ここは、とっととお暇した方が良さそうだな。彼等が何を目的で来たのか気になるが、オレの用事は済んだし帰ろう。
オレが色々と考えている間に、“海の牙”とやらの集団はエレベーター前の瓦礫を撤去する方向で動くようだ。
魔法使いと思われるプレイヤーが破壊魔法で瓦礫を粉砕し、小さくなった瓦礫を外の通路へと一纏めにしている。

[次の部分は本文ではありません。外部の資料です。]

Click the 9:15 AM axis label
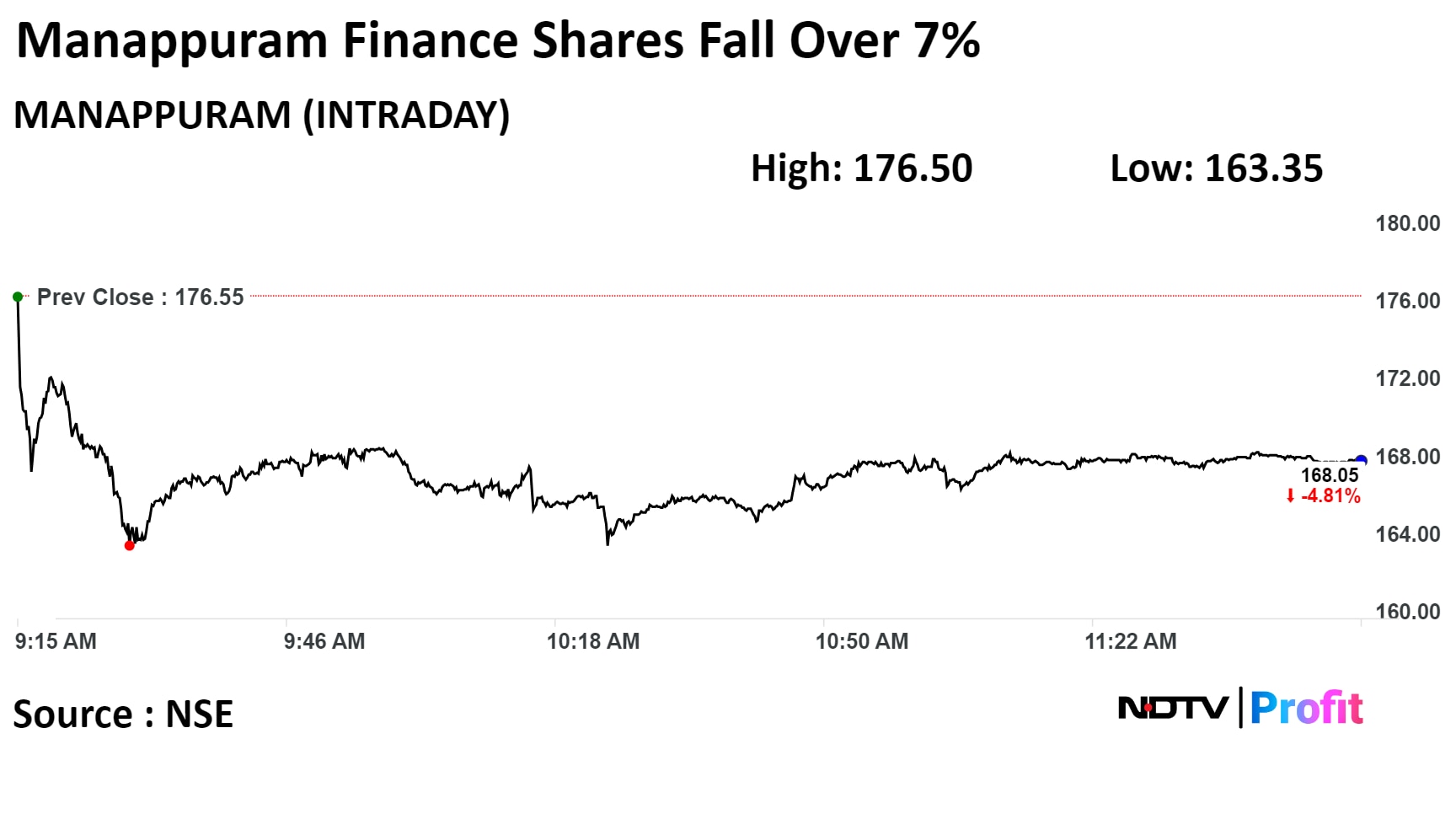click(x=56, y=641)
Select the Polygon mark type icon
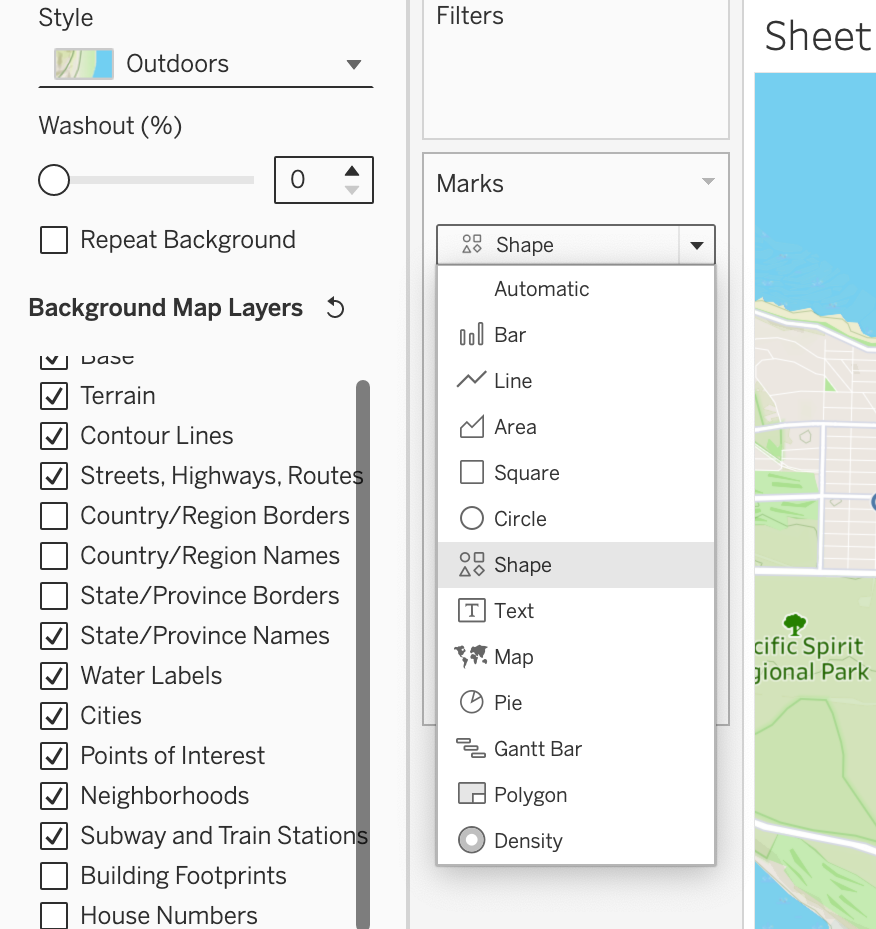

クランとして統制が行き届いているのか、それぞれの動きに淀みが無い。瓦礫はあっという間に撤去され、彼等はぞろぞろと通路の中へと入って行った。
『今なら奴等を一網打尽に出来ると思いますが』
確かにここで、後ろからアルの破壊光線を放てば彼等を全滅させる事が出来るだろう。しかし、それをすると、“何者かから攻撃を受けた”と認識する訳だ。それに、あのクランメンバーを全滅させる程の攻撃だ。生半可なモノではない事は自明の理の筈だ。そうなると、次はもっと大人数で、殺意の高い装備を身に着けて来るだろう。その頃には、オレ達は既に居ないが、最下層にはカーサ博士が居る。万が一、あそこまで辿り着いてしまったら、彼女の身に危険が及ぶだろう。………いや、オレは気にしないけどね?
まぁ、下手に突く必要はないだろう。
『不法侵入者風情がお父様を処分するなんて宣うんですよ? 断じて許す事は出来ません』
「もし、奴等がオレ達を見付けたらの話だ。それに、アルが居る限り一方的に処分されるなんて事は起こらないだろう」
アルを窘めていると、通路内から何かが擦れるような異音が大きく響き、ついでに絶叫が聞こえた気がした。
「うわああぁぁぁぁああぁああ!!」
「おい! 落ちたぞ!? 大丈夫なんじゃなかったのか!? マスターは無事か!?」
通路から響く叫び声。慌てふためいて通路から出てくる何体かのプレイヤー。
あの異音と叫び声とか諸々を鑑みるに、どうやらエレベーターが落ちたようだ。やはり、見た目は原型を保っていても駄目だったか。中に何体入ったのかは知らないが、安全装置も働かない籠もとい棺桶ごと落ちたら、中に居る者は一溜りも無いだろうな。
「オレ達が手を下すまでも無かったようだな?」
『そのようですが、あの昇降機は恐らく地下十階層までの物です。流石に死んではいないかと思います』
まぁ、これで彼等に対する興味は特に無くなったな。
オレ達は、階下で慌てて走り回るプレイヤー達を後目に、上へと昇って行った。